Only one stretch of the listing below is wanted. Begin at the line that has "Open the URL history dropdown arrow", stop after the line that has "How do I perform: Enable the Hide checkbox?", and repeat every line in between exactly.

▶ Task inputs
● ● ●
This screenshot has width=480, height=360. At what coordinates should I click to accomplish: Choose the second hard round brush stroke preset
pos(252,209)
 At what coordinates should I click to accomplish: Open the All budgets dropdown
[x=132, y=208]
● ● ●
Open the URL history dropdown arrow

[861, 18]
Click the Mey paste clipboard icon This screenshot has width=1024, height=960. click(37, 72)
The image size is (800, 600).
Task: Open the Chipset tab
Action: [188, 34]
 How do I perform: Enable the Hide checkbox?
● ● ●
▶ Exercise response
Open the URL history dropdown arrow

[861, 18]
Click the Mey paste clipboard icon This screenshot has width=1024, height=960. click(37, 72)
The image size is (800, 600).
Task: Open the Chipset tab
Action: [188, 34]
 How do I perform: Enable the Hide checkbox?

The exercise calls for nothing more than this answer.